Certo, la Chiesa universale ha quasi infinite risorse morali, che le società civili degli Stati nazionali non hanno. E non per soli motivi quantitativi, ma perché la sua destinazione storica non è scollegabili dal fine trascendente che la anima, e che segna la differenza rispetto alla considerazione puramente naturalistica dell’uomo e della convivenza sociale. Ma son pur sempre risorse legate alla libera responsabilità della coscienza singolare, per cui il loro dispiegamento storico deve trovare un suo percorso formale che ne manifesti il suo intrinseco carattere morale. In questo consiste la testimonianza.
Orbene, quando sentiamo, anche da fonte cristiana, per così dire, “adulta”, che la cultura cristiana sarebbe una delle tante espressioni intellettuali del nostro tempo, contando fra esse ideologie e indirizzi di pensiero secolari, a noi pare che tale notazione sociologica nasconda implicitamente un’ammissione di irrilevanza culturale fuori del suo particolare contesto di riferimento, quasi che l’incidenza del Cristianesimo fosse consegnata ormai a un orizzonte religioso auto-referenziale interno ai confini del mondo controllato dagli ambienti ecclesiastici. Ma la trasformazione del Cristianesimo in una ideologia tra le tante del nostro tempo, è esattamente il prodotto della crisi spirituale dell’età moderna, che ha investito le coscienze, generalmente incapaci di trovare alla loro fede quel carattere di fondamento ontologico, la cui perdita è all’origine del diffuso disorientamento morale della attuale società, reso più pervasivo dalla diffusione in massa di schemi intellettuali e luoghi comuni della pubblicistica corrente, privi di ogni valore orientativo ma dai contenuti destabilizzanti.

::::

Scrivi il seguito del brano sulla Chiesa e la cultura cristiana, cominciando subito dopo la sua ultima frase.

**Dati forniti:**

::::

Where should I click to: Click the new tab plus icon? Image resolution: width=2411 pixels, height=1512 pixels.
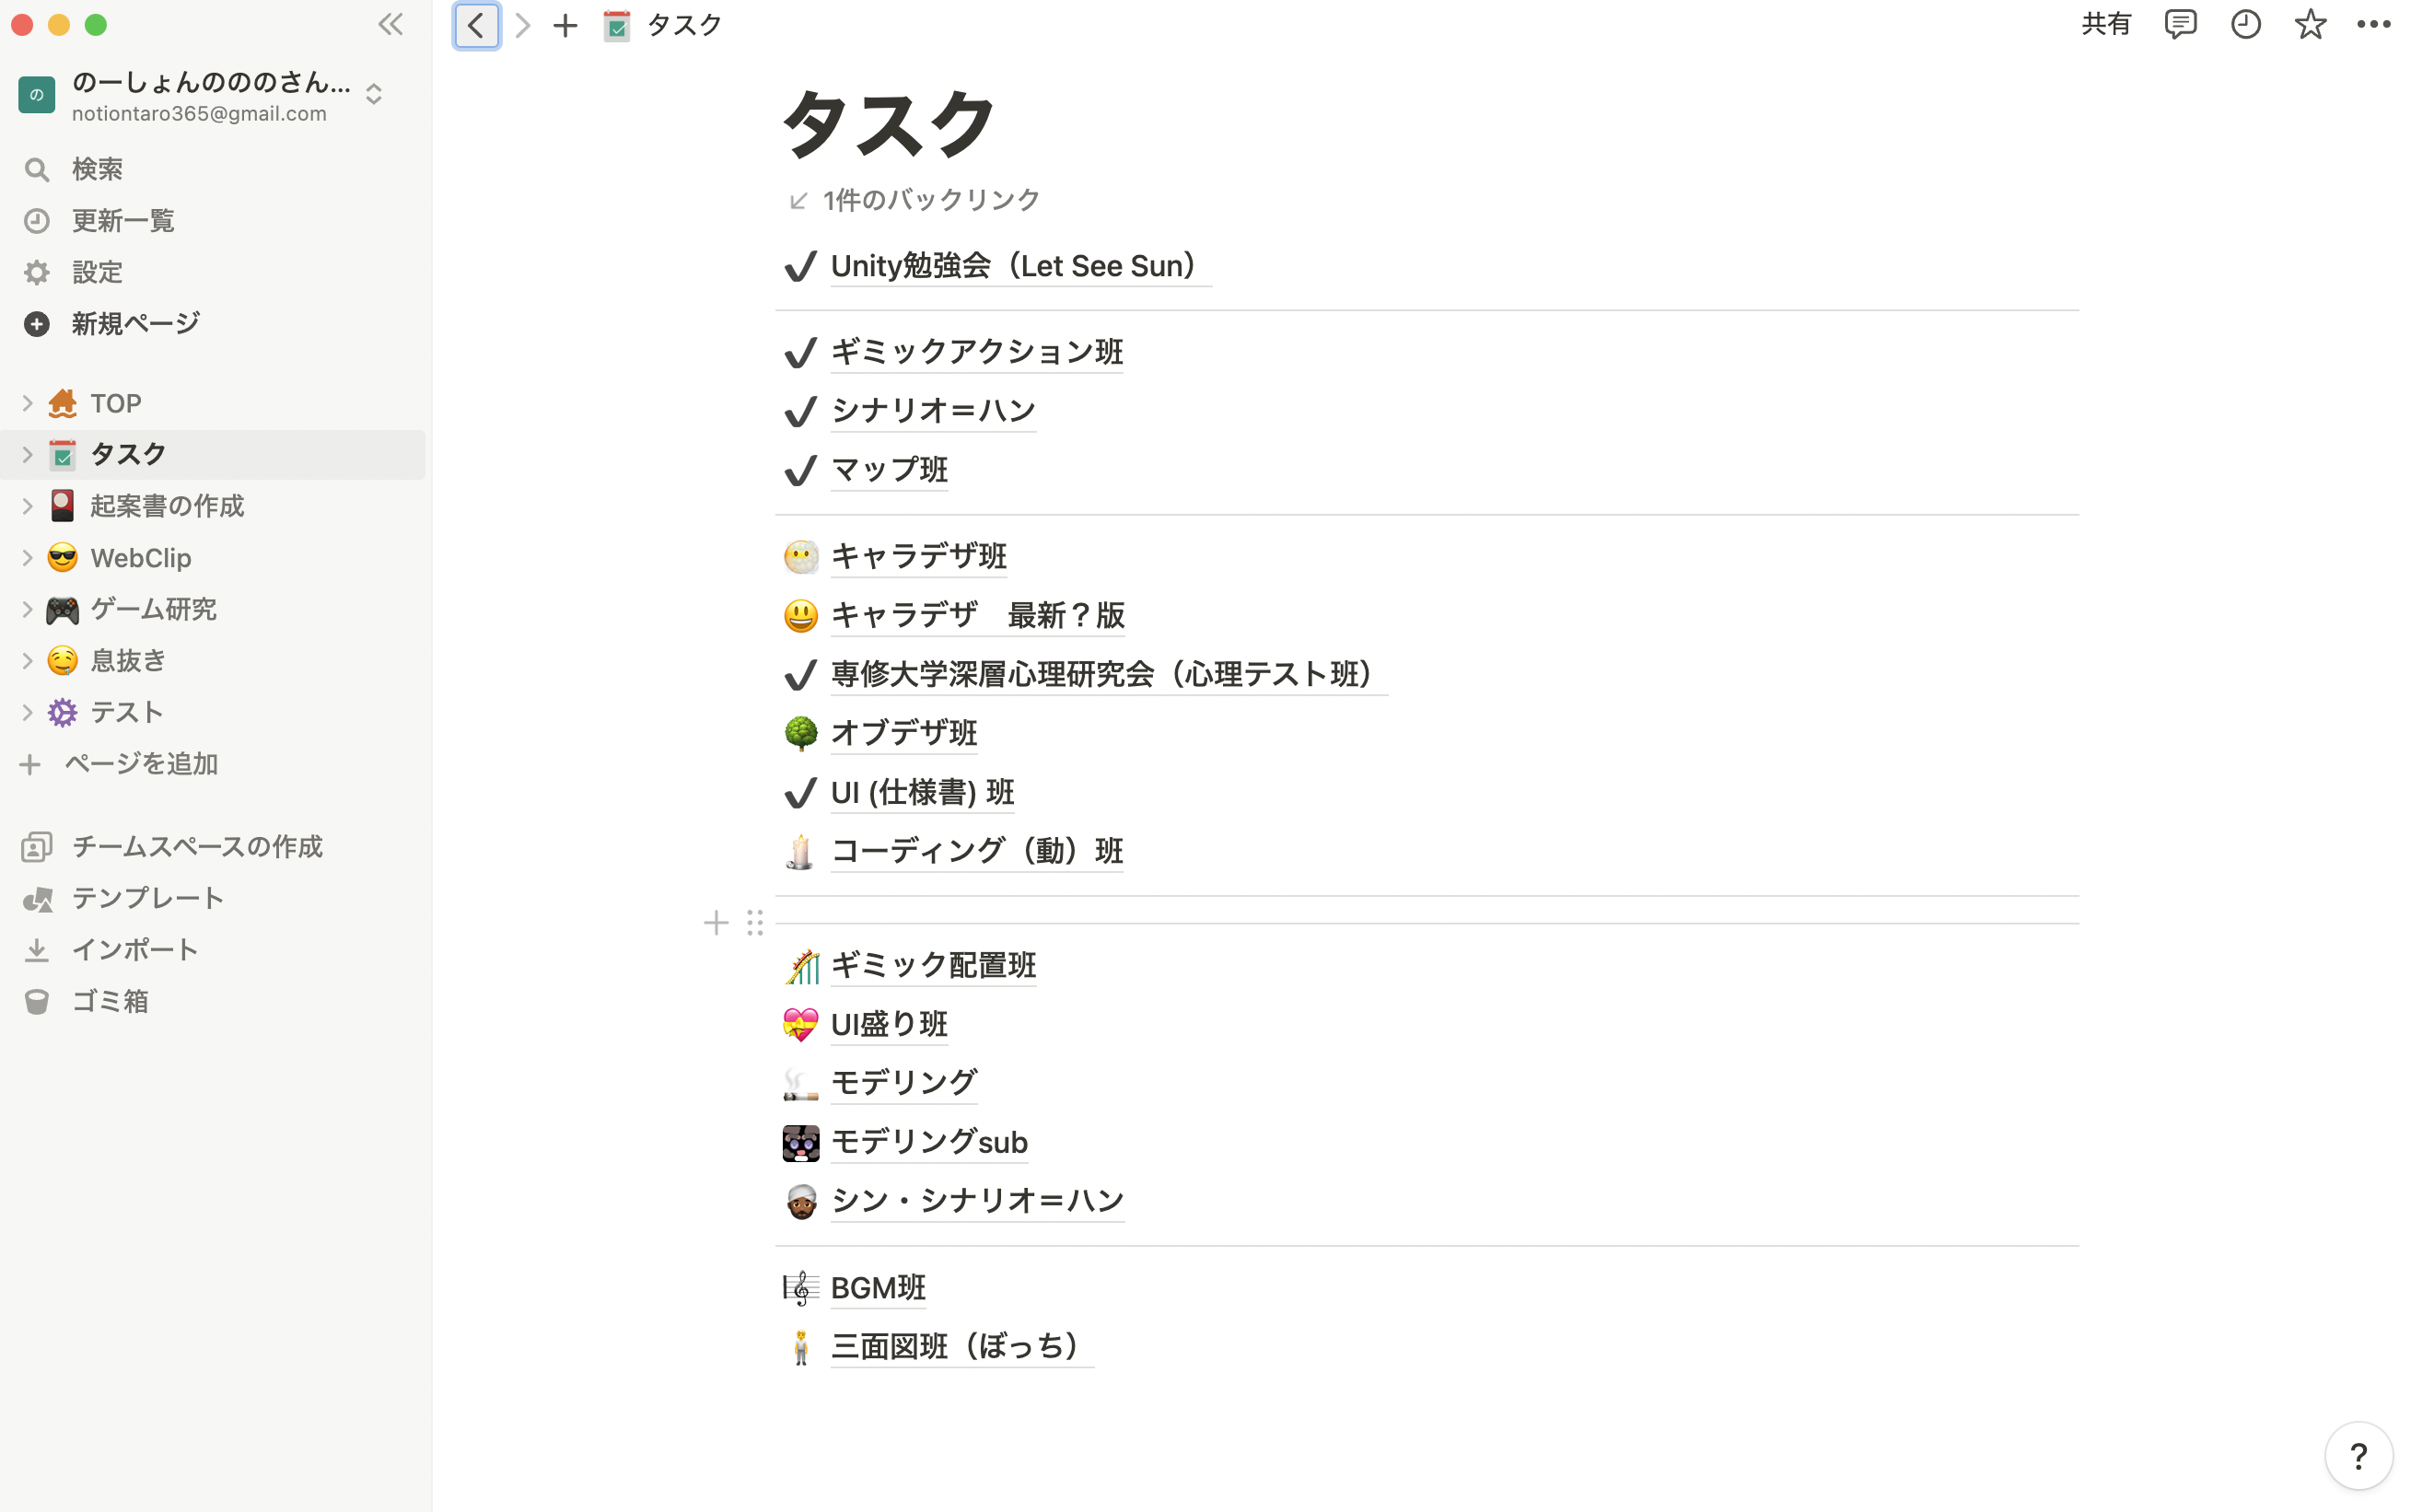tap(565, 26)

::::

**Risultato:**
La stessa scolarizzazione massificata, diffondendo superficiali pregiudizi anti-religiosi e ateistici, ha distrutto il tessuto morale delle società tradizionali, senza sostituirlo con altri valori etici, e semplicemente investendola di un processo esogeno di sistematica destrutturazione nichilistica, perpetrata dal combinato disposto teorico delle ideologie economicistiche e democraticistiche, che sono le residue “religioni secolari” sopravvissute a quelle totalitarie del sec. XX.

In questo contesto di anomia morale, la cultura spiritualistica cristiana non può limitarsi a celebrare i fasti passati, o a riproporre stancamente formule teoretiche canonizzate, ma dovrebbe invece sforzarsi di penetrare sino al fondo della sua genesi storico-ideale lo stesso percorso della crisi moderna, la quale, proprio perché crisi essenzialmente spirituale, non può arrestarsi ai confini della storia della Cristianità, di cui invece è organica espressione culturale, identificata erroneamente con la sola storia della Chiesa istituzionale, e cioè ecclesiastica. Proprio perché la Chiesa è la casa comune della cultura cristiana, la crisi della civiltà cristiana non può prescindere dalla stessa rappresentazione che la Chiesa ha offerto di sé al mondo storico. In tal senso, distinguendo la sua storica rappresentazione culturale e umana, dalla sua funzione soteriologica, anche la crisi moderna può e deve a nostro avviso essere letta come interna alla spiritualità cristiana, sicché la sua rinascenza possa coincidere o promuovere con quella della stessa civiltà da essa espressa e di cui è fondamento.